Estaba desorientada. Lo último que recordaba era que se había tumbado en los escalones y ahora estaba tendida en el suelo. Descubrió que se encontraba en el rellano y que daba la impresión de haber sufrido una caída mucho más convincente que la que ella había programado. Al perder el conocimiento debía de haber caído escaleras abajo.
Una bibliotecaria auxiliar primera, identificada por su chaleco azul, se inclinaba sobre ella y la miraba fijamente. Lirael parpadeó y se preguntó por qué aquella mujer tan rara le agitaba la mano delante de los ojos. Al final, no era una mujer rara. Se trataba de Amerane, con quien había trabajado varios días en el curso del último mes.
—¿Qué ha pasado? —preguntó Amerane, con tono preocupado—. ¿Te notas algo roto?
—Me he dado un golpe en la cabeza —musitó Lirael llenándosele los ojos de lágrimas. Hasta ese momento había contenido el llanto, pero ahora no podía parar de llorar, el cuerpo se le estremecía todo por más que se esforzara en evitarlo.
—¿Te notas algo roto? —repitió Amerane—. ¿Te duele algo más aparte de la cabeza?
—N…, no —sollozó Lirael—. No me he roto nada.
Amerane no parecía fiarse de lo que Lirael le decía, porque le iba palpando los brazos y las piernas y le presionaba las manos y los pies.

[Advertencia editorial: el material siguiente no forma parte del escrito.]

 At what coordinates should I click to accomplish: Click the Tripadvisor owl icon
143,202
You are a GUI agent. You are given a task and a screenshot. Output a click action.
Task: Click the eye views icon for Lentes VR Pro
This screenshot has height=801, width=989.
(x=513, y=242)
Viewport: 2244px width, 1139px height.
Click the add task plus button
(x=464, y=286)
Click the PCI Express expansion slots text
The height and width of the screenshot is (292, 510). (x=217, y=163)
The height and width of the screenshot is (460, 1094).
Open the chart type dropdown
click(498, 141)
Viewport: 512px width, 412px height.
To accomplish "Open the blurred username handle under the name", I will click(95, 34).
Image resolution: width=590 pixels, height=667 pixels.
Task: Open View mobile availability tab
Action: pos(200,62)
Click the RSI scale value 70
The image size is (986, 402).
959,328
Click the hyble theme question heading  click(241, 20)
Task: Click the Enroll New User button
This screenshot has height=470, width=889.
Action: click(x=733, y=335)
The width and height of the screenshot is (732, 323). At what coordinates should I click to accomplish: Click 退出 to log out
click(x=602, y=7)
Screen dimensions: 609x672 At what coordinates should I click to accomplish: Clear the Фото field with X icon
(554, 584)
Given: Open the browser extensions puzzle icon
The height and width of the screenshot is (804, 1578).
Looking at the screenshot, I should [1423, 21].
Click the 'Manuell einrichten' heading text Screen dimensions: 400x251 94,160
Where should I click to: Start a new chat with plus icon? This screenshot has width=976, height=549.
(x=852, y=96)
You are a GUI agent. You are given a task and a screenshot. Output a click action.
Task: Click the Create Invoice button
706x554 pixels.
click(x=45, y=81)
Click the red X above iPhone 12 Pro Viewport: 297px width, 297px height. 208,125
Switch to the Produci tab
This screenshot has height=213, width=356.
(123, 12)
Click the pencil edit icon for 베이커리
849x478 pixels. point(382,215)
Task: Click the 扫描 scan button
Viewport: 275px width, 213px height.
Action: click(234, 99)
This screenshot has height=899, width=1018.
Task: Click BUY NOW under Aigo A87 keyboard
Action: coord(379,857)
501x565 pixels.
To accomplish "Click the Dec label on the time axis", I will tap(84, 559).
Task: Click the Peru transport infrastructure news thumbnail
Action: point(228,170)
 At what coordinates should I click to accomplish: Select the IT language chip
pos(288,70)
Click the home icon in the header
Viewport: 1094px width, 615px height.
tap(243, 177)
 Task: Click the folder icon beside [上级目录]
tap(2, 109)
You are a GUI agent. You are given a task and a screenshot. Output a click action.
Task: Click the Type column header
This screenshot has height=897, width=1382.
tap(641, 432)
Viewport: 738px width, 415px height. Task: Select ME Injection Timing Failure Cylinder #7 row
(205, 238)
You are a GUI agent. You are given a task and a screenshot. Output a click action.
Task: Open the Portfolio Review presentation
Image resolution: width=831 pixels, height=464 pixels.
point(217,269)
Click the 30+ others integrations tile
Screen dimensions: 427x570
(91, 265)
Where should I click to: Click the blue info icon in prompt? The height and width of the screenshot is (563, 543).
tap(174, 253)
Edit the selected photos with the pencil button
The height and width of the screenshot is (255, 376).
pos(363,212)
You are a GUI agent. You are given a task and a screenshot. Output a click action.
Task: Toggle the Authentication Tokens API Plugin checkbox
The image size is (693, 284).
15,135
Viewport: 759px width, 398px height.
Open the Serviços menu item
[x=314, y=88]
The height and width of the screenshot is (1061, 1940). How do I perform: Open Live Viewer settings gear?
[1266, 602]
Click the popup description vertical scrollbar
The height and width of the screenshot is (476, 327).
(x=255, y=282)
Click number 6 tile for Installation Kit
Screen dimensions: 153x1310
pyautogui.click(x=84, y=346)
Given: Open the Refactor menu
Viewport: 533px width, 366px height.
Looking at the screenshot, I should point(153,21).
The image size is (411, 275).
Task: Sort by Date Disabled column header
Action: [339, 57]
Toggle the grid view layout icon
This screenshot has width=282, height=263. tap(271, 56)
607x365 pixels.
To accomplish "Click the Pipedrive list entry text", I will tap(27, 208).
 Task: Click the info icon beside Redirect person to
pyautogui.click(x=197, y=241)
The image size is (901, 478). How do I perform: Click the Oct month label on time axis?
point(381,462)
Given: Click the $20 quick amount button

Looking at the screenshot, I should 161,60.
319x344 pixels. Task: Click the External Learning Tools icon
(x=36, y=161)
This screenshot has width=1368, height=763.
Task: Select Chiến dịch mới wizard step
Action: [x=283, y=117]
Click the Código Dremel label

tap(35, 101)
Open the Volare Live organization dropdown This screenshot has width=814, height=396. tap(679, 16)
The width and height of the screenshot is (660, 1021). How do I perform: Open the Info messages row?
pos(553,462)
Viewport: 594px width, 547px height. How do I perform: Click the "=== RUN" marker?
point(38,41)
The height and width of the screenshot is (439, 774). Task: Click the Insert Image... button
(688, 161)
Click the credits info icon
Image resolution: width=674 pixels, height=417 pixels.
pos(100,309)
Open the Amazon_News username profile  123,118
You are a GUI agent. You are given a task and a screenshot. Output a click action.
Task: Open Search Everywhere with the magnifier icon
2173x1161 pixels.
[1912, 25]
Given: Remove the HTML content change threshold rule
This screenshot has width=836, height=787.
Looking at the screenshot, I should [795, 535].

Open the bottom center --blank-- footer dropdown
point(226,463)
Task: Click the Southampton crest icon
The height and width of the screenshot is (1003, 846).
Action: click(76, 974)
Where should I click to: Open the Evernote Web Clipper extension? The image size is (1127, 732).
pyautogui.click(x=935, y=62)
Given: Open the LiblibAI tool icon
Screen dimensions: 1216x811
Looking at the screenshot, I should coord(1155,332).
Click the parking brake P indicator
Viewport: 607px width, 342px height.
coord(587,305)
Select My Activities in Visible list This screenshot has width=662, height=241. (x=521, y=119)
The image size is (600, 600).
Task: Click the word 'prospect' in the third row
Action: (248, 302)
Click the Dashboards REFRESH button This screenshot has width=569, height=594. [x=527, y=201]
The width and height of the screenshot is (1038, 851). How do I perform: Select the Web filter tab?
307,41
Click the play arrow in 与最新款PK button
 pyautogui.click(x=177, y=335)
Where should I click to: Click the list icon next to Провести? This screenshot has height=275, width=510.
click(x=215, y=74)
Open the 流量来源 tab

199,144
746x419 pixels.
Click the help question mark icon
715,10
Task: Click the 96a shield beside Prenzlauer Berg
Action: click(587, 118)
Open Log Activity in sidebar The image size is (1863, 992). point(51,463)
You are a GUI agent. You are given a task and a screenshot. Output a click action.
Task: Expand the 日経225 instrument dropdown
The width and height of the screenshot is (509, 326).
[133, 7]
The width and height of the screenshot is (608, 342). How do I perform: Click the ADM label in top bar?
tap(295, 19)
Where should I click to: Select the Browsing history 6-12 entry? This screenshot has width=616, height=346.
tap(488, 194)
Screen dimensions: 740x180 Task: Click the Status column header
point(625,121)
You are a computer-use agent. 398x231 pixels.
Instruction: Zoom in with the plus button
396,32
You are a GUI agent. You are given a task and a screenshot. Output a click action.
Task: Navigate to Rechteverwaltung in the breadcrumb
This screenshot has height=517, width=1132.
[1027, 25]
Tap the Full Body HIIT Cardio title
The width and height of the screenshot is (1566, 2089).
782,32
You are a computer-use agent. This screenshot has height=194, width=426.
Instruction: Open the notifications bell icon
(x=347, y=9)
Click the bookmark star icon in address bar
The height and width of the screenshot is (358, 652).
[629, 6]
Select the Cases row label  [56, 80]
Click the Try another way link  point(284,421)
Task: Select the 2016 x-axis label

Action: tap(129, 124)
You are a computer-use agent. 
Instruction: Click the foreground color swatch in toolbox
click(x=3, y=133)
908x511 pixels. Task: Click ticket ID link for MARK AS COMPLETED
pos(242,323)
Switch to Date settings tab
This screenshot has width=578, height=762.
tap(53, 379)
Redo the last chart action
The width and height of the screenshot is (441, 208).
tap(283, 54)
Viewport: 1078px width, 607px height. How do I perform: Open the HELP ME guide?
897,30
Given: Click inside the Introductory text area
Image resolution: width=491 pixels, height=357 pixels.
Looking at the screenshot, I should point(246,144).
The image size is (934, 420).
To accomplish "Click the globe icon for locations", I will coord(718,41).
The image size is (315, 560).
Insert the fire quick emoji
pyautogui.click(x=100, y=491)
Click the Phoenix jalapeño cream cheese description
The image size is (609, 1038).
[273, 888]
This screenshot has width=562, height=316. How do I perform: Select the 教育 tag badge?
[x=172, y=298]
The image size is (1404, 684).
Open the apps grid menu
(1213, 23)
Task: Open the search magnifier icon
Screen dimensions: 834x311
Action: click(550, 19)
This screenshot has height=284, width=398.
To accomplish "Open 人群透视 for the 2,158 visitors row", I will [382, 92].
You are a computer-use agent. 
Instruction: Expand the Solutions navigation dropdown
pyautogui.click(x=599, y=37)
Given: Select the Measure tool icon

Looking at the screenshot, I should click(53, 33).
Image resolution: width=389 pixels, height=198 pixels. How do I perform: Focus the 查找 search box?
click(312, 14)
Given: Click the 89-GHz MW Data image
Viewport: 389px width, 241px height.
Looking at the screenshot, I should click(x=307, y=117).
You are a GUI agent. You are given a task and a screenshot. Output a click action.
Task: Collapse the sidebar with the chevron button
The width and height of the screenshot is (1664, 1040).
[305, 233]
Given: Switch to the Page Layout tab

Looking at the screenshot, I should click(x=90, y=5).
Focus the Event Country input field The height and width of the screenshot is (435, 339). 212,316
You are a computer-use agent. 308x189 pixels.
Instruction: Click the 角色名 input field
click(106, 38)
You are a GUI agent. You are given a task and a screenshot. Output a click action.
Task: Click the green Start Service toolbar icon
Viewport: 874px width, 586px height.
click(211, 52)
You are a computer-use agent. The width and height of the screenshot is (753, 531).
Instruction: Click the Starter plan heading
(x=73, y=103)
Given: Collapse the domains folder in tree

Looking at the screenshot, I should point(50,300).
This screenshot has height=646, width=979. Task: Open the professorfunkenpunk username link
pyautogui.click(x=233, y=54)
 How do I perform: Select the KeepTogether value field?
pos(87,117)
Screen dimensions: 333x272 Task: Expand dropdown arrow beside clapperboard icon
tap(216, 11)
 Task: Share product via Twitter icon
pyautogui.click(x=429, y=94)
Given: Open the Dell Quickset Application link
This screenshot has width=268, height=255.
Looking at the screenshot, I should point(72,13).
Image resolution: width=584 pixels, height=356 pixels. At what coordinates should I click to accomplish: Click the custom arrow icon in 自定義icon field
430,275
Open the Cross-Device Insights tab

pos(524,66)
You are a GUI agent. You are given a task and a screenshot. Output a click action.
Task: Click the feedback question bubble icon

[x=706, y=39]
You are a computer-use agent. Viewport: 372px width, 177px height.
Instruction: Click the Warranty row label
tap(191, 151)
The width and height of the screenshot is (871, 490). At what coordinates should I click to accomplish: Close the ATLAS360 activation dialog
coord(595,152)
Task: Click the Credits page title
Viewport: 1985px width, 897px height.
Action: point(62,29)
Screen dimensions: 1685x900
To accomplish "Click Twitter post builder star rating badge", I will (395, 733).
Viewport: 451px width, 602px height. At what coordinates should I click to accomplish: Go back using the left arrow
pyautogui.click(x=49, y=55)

Y como Lirael no gritó y Amerane tampoco notó crujidos raros de los huesos ni chichones anormales, la ayudó a levantarse.
—Venga —le dijo, amable—. Te llevaré a la enfermería.
—Gracias —murmuró Lirael al tiempo que rodeaba con el brazo los hombros de Amerane y apoyaba en ella casi todo el peso.
Metió la otra mano en el bolsillo y aferró con fuerza el perrito de piedra buscando consuelo en la suavidad de su tacto, mientras Amerane la llevaba a la enfermería.